Now, the next step is to check if the file was created and contains the correct date. The user mentioned "チェックも忘れずにしてください" which means to don't forget to check. So I should read the file to confirm the content. The appropriate tool here is filesystem__read_file with the same path. That way, I can verify the content matches the current date. Let's call that function now.
</think>
<tool_call>
{"name": "filesystem__read_file", "arguments": {"path": "~/Desktop/test.txt"}}
</tool_call>
<think>
Okay, let's wrap this up. The user wanted to create a file on their Desktop, write the current date, and check it. I got the date, wrote it to the file, and confirmed the content. Now, I should inform them that the task is done and the file is verified. Just a simple confirmation should do.
</think>
推論の中身を見てみると、最初にどのツールをどの順番で使うか計画を立てたあとに、それを順番に実行していることがわかります。優秀ですね。
しかし、試してみた実感でいうと結構工夫は必要そうという感じでした。プロンプトの中に「作業が終わった後はチェックも忘れずにしてください」という文言があることが気になった方がいるかもしれませんが、これを入れないと current_datetime
と write_file
を同時に実行して変な日付を記入して終ってしまうという挙動をしていました。gpt-4oではただ「~/Desktopにtest.txtというファイルを作成したあと、その中に今日の日付を記入してください。」だけで完璧にこなしてくれたので、gpt-4oよりかは能力が低そうという感覚です。公式のベンチマークでは 30B-A3B は gpt-4o よりスコアが上なので、この結果は 4bit の量子化の影響か、タスクの特性かもしれません。
検証:業務で必要になりそうな操作でテスト
最後に、もう少し業務に近いタスクをやらせてみます。具体的には、私が個人的に管理しているリポジトリのREADMEをアップデートできるか試してみます。使うMCP Serverは github-mcp-server です。
以下のようなプロンプトで動作させてみます。
あなたにはこれから、GitHubリポジトリの修正を行ってもらいます。修正の手順は以下の通りです。
1. 作業用に新しいブランチを作成します。
2. 必要最小限の変更を加えます。
3. 修正をコミットします。
4. プルリクエストを作成します。
5. プルリクエストを作成したことを私に伝え、レビューを依頼します。
それでは、ここから具体的なタスクについての説明に入ります。
あなたにやってもらうのは、https://github.com/Hayashi-Yudai/aichat リポジトリのREADMEの修正です。
このリポジトリで開発しているツールでは、mlx-communityのQwen3-30B-A3B-4bitを使用することができますが、対応しているLLMのリストに入れ忘れています。これを修正してください。
あたなは対話的にこの修正を進めていくことができます。適宜利用するツールを呼び出して、少しずつ進めていきましょう。また、タスクではこの修正で必要な最小限の変更を加えることに集中し、ほかの修正は行わないようにしてください。
かなり具体的にタスクの進めかたを指示していますが、最後までタスクを完了させることはできませんでした。1のブランチを作成する部分と2の途中のファイルを読んで変更点を洗い出すところまではできるのですが、ファイルを変更する部分が上手くいっていないようでした。
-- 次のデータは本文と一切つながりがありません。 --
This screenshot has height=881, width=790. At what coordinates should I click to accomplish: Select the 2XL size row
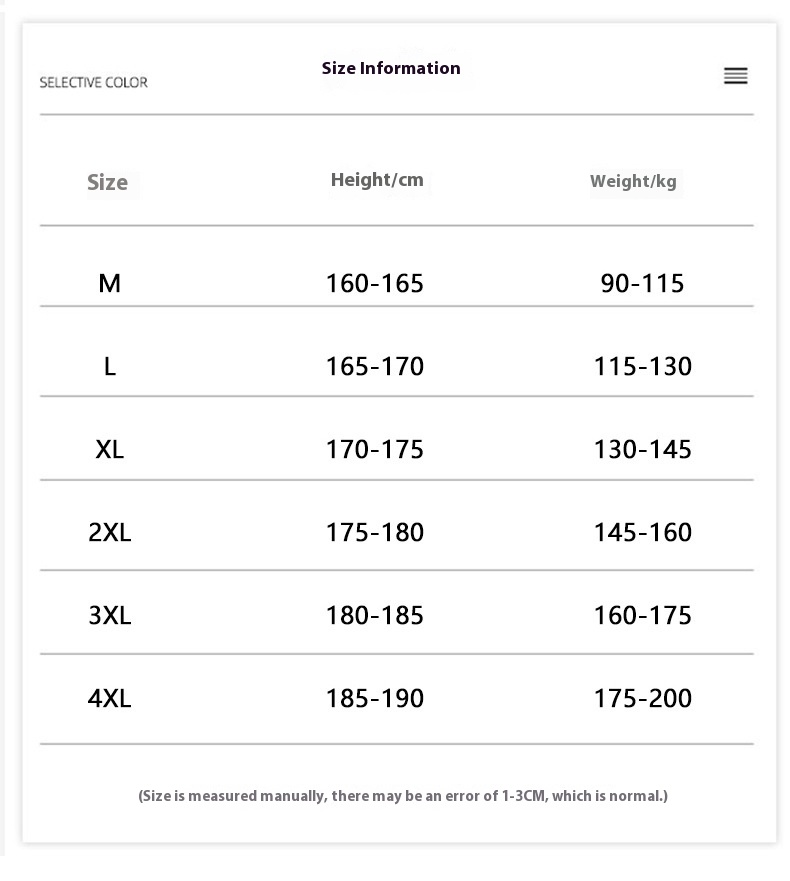(x=109, y=532)
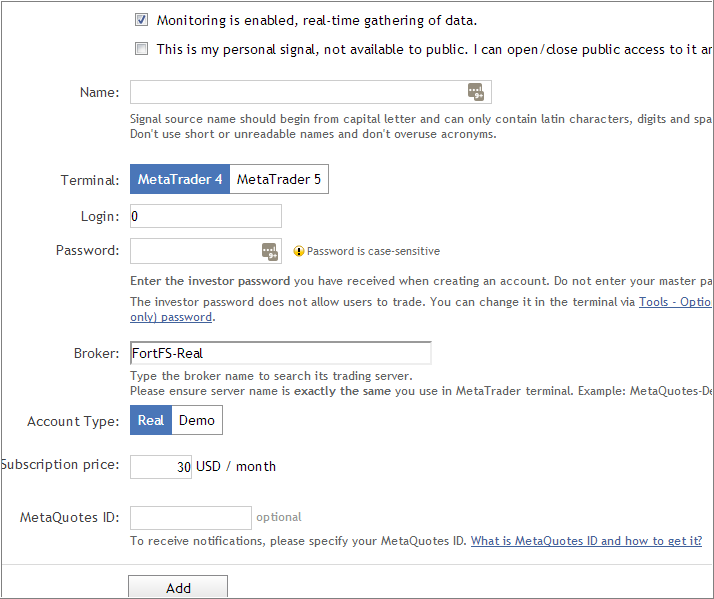Click inside the Password text box
714x599 pixels.
pyautogui.click(x=206, y=251)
推論過程を見てみると、"the plan is to append "Qwen3-30B-A3B-4bit" to the list of supported models in the README. Then, commit the change and create a PR." という文字列はあるので、やる必要があることはわかっていそうだが、それを書き込むときに、まるっと全体を置き換えようとし、そのリクエストをbase64で送ろうとしてエンコード文字列が途中から変になっているという感じでした。
まとめ
ここまで、Qwen 3のツールを利用したタスク処理性能に焦点を当てて検証結果をご紹介してきました。実際に手元で検証を進めてきて、まだChatGPTやGeminiといったLLMとの差はまだまだ大きく、よく宣伝文句に使われている「gpt-4o以上」といった文言通りとはいかないように感じました。
一方で、ローカルLLMの性能は少し前と比較しても飛躍的に向上しているというのも、また検証を通じて実感したことです。本当に簡単なタスクであればQwen 3はこなすこともできますし、今回はあまり触れませんでしたが、推論モードでの回答は品質が良いと感じます。例えばですが、以下のようなタスクであれば、 Qwen 3を使えば情報を外部に送るということを比較的気にせずに実現できるのではないでしょうか? (もちろんローカルLLMといえど、MCPなどで外部との接点を作る場合には情報流出のリスクは十分に考慮すべきですが)
- チームでのミーティングや顧客との面談のときのメモの内容をまとめ、どこかに書きだす
- GitHubリポジトリの実装の調査
- ユーザーデータの取得と簡単な分析
この記事では簡単な検証しかしていませんが、今のローカルLLMでどこまでできるのかは継続的に実験を続けようと考えています。